INFORMATION GIVEN ::
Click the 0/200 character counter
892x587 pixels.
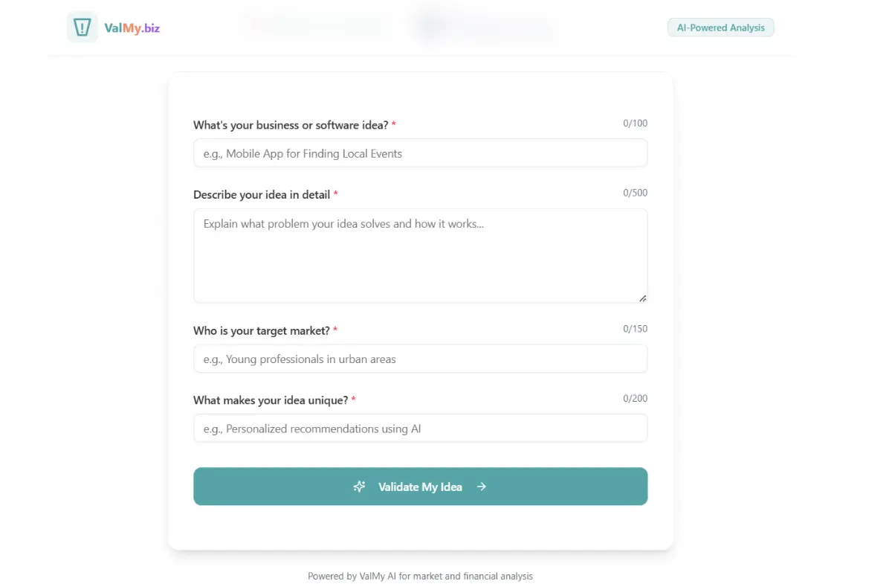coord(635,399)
* * *
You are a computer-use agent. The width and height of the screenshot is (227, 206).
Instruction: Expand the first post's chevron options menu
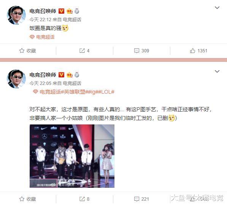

WORK REQUIRED :: Print, from the entries above, the line with "You are a computer-use", the line with "Instruction: Expand the" and all lines between them, exactly and with nothing else.

TASK SOLUTION ::
You are a computer-use agent. The width and height of the screenshot is (227, 206).
Instruction: Expand the first post's chevron options menu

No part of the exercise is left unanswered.